Reestruturação da dívida grega, o (muito) que já foi feito
É simples: o rácio não desce porque a dívida à tróica é contabilizada pelo seu valor nominal e não pelo seu valor real. Suponham uma dívida de 100 que tinha de ser paga a 10 anos e cujo prazo foi alargado para 20 anos. A uma taxa de 3%, o valor efectivo da dívida caiu 25%. Ou seja, na prática, perdoou-se um quarto da dívida. No entanto, como a tróica regista a dívida pelo seu valor nominal, essa redução não aparece.

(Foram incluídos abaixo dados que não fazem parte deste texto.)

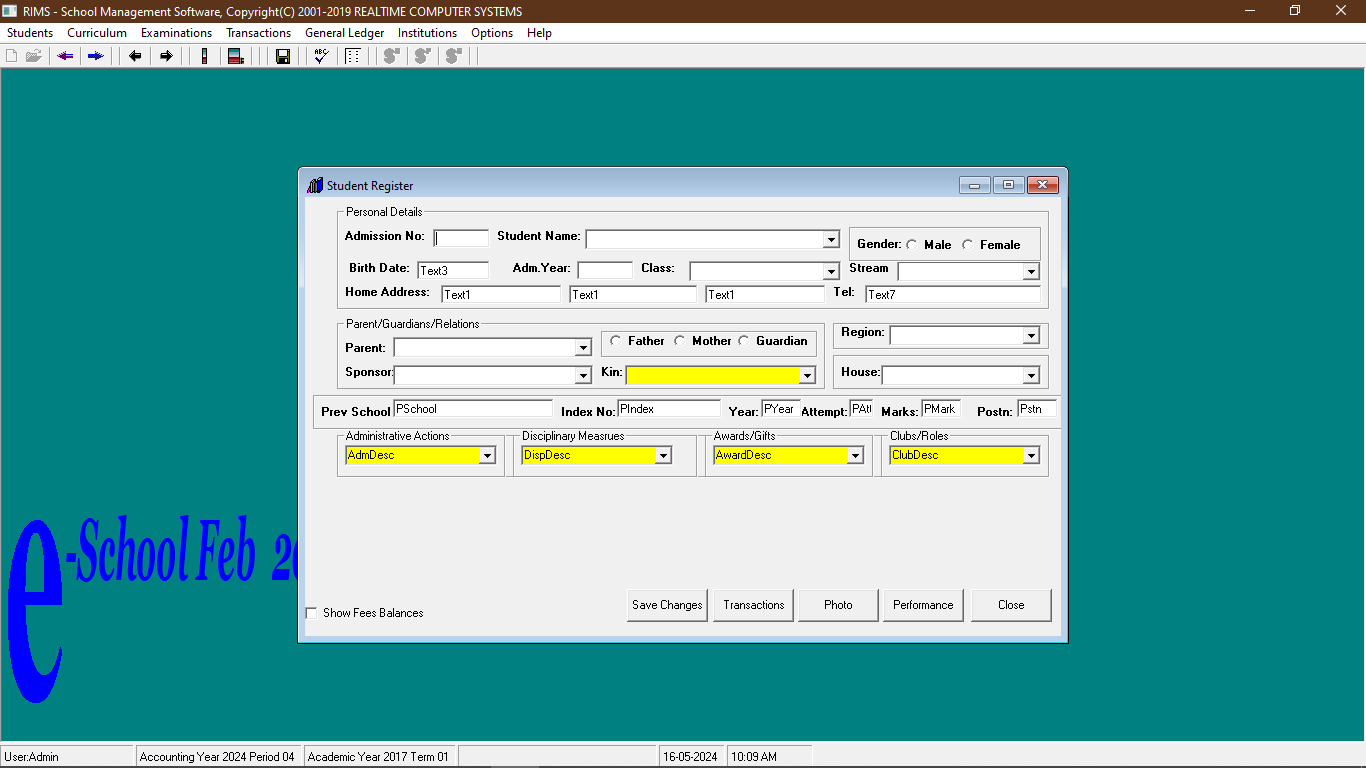
Task: Click the narrow color gradient bar toolbar icon
Action: click(x=205, y=56)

A negociação da tróica com a Grécia é muito sui generis. De acordo com diversos autores (leia-se Paul de Grauwe*), o valor da dívida não é de 180% do seu PIB, mas metade. Enquanto os governos da tróica estão a gritar que a Grécia tem de pagar tudo, a verdade é que já perdoaram, sem que os seus eleitorados o percebessem, metade da dívida grega. Se adicionarmos o haircut que houve em 2012, chega-se à conclusão de que a dívida grega já foi fortemente reestruturada, tendo sido perdoado cerca de 120% do PIB.
Assim sendo, parece bastante absurda esta forma do actual governo grego negociar, gritando aos quatro ventos que a dívida precisa de ser reestruturada, quando sabe que, no passado, com discrição, já foi reestruturada. Ao gritar, alerta os eleitorados de 18 países para o perdão de dívida que está a pedir, dificultando a vida dos governos que respondem perante esses eleitorados. Convenhamos que pedir dezenas de milhares de milhões de euros emprestados ao mesmo tempo que se grita que não se pode pagar é uma estratégia negocial estranha.
Por outro lado, como aponta Paul De Grawe, não se compreendem as exigências que a tróica continua a fazer em matéria orçamental. São excessivas, dada a magnitude do problema. Seria preferível serem mais exigentes com as reformas estruturais, de forma a tornar a Grécia mais competitiva. É que para baixar o rácio da dívida pública com o PIB pode-se reduzir o numerador (a dívida) ou aumentar o denominador (o PIB). Relaxar as exigências com os saldos orçamentais permitirá ao PIB crescer um pouco mais no curto prazo. Já as reformas estruturais são essenciais para que o crescimento persista a longo prazo.